## DIRECTIONS
Copy out all of the records, exactly as they appear.

#### LISTED ENTRIES ####

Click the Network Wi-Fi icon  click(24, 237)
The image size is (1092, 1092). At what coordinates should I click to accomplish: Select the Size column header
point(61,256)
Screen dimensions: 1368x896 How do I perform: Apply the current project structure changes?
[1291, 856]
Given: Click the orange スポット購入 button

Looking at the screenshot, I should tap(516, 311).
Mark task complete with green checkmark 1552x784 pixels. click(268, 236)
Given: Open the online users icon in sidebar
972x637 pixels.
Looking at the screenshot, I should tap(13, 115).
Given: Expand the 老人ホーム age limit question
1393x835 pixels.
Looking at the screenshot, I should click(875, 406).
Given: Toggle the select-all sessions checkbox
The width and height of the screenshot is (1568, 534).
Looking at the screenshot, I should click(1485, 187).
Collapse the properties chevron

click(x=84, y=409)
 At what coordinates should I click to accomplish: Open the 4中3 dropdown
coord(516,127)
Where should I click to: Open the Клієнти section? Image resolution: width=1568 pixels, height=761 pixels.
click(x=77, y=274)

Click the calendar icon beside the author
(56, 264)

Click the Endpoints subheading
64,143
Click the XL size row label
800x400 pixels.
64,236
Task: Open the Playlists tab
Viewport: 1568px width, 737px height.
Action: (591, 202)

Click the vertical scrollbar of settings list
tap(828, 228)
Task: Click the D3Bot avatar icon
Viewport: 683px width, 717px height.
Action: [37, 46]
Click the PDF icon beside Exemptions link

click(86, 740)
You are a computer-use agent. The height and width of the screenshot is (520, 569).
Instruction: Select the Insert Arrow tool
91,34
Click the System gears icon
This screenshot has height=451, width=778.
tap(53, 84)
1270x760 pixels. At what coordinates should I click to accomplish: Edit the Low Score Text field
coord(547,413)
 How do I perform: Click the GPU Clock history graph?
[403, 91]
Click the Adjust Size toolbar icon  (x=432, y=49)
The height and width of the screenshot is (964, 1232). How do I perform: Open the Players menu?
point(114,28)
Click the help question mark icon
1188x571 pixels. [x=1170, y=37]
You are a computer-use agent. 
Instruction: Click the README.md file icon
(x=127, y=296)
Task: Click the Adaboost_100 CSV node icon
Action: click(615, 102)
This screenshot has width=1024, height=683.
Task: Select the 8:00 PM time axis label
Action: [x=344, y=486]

####

## ANSWER SPACE
Click the Network Wi-Fi icon  click(24, 237)
The image size is (1092, 1092). At what coordinates should I click to accomplish: Select the Size column header
point(61,256)
Screen dimensions: 1368x896 How do I perform: Apply the current project structure changes?
[1291, 856]
Given: Click the orange スポット購入 button

Looking at the screenshot, I should tap(516, 311).
Mark task complete with green checkmark 1552x784 pixels. click(268, 236)
Given: Open the online users icon in sidebar
972x637 pixels.
Looking at the screenshot, I should tap(13, 115).
Given: Expand the 老人ホーム age limit question
1393x835 pixels.
Looking at the screenshot, I should click(875, 406).
Given: Toggle the select-all sessions checkbox
The width and height of the screenshot is (1568, 534).
Looking at the screenshot, I should click(1485, 187).
Collapse the properties chevron

click(x=84, y=409)
 At what coordinates should I click to accomplish: Open the 4中3 dropdown
coord(516,127)
Where should I click to: Open the Клієнти section? Image resolution: width=1568 pixels, height=761 pixels.
click(x=77, y=274)

Click the calendar icon beside the author
(56, 264)

Click the Endpoints subheading
64,143
Click the XL size row label
800x400 pixels.
64,236
Task: Open the Playlists tab
Viewport: 1568px width, 737px height.
Action: (591, 202)

Click the vertical scrollbar of settings list
tap(828, 228)
Task: Click the D3Bot avatar icon
Viewport: 683px width, 717px height.
Action: [37, 46]
Click the PDF icon beside Exemptions link

click(86, 740)
You are a computer-use agent. The height and width of the screenshot is (520, 569).
Instruction: Select the Insert Arrow tool
91,34
Click the System gears icon
This screenshot has height=451, width=778.
tap(53, 84)
1270x760 pixels. At what coordinates should I click to accomplish: Edit the Low Score Text field
coord(547,413)
 How do I perform: Click the GPU Clock history graph?
[403, 91]
Click the Adjust Size toolbar icon  (x=432, y=49)
The height and width of the screenshot is (964, 1232). How do I perform: Open the Players menu?
point(114,28)
Click the help question mark icon
1188x571 pixels. [x=1170, y=37]
You are a computer-use agent. 
Instruction: Click the README.md file icon
(x=127, y=296)
Task: Click the Adaboost_100 CSV node icon
Action: click(615, 102)
This screenshot has width=1024, height=683.
Task: Select the 8:00 PM time axis label
Action: [x=344, y=486]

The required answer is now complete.